I am trying to understand how hpa works but I have some concerns:
In case my service is set like this:
resources:
limits:
cpu: 500m
memory: 1Gi
requests:
cpu: 250m
memory: 512Mi
and I configure hpa in this way:
spec:
scaleTargetRef:
apiVersion: apps/v1
kind: Deployment
name: test-service
minReplicas: 3
maxReplicas: 6
metrics:
- type: Resource
resource:
name: cpu
target:
type: Utilization
averageUtilization: 50
Is it preventing my service to reach the limits (500m), right?
Is it better to configure by putting a higher value like 80%?
I have this doubt because with this configuration I see pods scaled to the maximum number even if they are using less cpu than limits:
NAME CPU(cores) MEMORY(bytes)
test-service-76f8b8c894-2f944 189m 283Mi
test-service-76f8b8c894-2ztt6 183m 278Mi
test-service-76f8b8c894-4htzg 117m 233Mi
test-service-76f8b8c894-5hxhv 142m 193Mi
test-service-76f8b8c894-6bzbj 140m 200Mi
test-service-76f8b8c894-6sj5m 149m 261Mi
The amount of CPU used is less than the request configured in the definition of the service.
Moreover, I have seen that it has been discussed here as well but I didn't get the answer. Using Horizontal Pod Autoscaling along with resource requests and limits
Is it preventing my service to reach the limits (500m), right?

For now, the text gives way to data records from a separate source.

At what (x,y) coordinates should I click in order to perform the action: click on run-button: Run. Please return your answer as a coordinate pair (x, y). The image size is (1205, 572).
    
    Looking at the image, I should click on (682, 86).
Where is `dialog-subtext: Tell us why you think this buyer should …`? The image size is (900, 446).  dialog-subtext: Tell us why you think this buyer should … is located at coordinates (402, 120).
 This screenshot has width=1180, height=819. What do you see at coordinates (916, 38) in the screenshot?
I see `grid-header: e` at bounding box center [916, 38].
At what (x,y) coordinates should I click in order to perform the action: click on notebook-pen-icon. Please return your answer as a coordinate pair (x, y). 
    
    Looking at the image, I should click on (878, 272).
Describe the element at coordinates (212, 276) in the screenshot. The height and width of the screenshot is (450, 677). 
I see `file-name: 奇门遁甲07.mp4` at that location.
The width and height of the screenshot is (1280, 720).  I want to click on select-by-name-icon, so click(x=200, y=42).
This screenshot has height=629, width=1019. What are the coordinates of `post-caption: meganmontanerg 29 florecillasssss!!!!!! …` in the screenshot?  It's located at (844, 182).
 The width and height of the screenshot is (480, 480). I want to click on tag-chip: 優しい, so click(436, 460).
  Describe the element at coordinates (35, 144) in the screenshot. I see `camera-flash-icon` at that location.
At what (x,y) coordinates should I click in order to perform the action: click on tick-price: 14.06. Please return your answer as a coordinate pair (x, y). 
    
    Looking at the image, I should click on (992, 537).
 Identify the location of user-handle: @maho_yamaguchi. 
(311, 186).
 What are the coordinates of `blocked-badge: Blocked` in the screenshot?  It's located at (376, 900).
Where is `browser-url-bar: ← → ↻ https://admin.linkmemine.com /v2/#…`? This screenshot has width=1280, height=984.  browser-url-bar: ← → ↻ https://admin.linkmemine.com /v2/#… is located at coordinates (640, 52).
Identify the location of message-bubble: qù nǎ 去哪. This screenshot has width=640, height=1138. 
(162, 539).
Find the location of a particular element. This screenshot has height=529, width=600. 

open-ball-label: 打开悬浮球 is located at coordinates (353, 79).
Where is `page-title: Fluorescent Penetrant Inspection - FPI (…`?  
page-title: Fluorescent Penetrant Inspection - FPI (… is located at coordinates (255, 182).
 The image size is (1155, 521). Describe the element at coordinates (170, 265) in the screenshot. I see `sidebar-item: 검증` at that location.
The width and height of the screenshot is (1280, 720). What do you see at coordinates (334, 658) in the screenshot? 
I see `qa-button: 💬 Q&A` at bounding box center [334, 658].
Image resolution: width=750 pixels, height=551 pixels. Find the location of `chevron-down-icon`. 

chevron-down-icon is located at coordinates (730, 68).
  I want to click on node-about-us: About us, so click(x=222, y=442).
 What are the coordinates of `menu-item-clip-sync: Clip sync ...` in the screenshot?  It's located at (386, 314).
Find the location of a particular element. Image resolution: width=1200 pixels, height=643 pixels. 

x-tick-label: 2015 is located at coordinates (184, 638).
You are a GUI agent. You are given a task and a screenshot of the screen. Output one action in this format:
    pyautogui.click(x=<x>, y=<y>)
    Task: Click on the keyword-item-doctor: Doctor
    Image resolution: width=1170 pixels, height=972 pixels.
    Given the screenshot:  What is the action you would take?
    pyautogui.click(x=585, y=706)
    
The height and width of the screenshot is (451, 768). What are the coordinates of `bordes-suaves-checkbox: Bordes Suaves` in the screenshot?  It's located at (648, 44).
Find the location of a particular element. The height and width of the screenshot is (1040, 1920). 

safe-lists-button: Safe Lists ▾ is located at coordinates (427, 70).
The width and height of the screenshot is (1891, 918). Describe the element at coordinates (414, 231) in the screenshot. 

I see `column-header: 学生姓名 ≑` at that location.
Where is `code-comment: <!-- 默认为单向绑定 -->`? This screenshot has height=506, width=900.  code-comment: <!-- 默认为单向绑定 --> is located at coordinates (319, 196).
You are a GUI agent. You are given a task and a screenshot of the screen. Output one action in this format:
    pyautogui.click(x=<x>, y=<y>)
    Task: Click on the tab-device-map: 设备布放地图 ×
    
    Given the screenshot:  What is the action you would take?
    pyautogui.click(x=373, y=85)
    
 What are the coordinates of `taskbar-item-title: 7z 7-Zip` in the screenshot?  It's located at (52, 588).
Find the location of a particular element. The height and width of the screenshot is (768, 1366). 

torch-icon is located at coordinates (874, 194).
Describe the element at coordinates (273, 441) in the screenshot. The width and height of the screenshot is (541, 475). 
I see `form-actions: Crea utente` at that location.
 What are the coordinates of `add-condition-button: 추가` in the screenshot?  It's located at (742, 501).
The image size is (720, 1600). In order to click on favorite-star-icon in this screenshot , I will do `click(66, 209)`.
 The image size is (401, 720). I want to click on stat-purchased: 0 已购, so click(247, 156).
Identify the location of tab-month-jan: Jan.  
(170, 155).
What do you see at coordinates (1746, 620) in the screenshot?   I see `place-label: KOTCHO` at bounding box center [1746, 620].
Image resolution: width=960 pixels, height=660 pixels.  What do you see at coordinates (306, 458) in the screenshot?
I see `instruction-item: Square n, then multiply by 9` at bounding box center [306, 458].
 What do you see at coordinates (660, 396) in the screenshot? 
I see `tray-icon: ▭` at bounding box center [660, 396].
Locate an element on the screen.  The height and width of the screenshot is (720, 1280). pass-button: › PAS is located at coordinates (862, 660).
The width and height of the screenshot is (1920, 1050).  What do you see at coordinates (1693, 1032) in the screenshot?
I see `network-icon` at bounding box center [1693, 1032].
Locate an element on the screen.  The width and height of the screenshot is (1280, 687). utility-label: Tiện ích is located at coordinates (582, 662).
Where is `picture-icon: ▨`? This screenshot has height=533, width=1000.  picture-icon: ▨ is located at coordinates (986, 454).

No, hpa is not preventing it (althogh resources.limits is). What hpa does is starting new replicas when the average cpu utilization across all pods gets above 50% of requested cpu resources, i.e. above 125m.
Is it better to configure by putting a higher value like 80%?
Can't say, it is application specific.
Horizontal autoscaling is pretty well described in the documentation.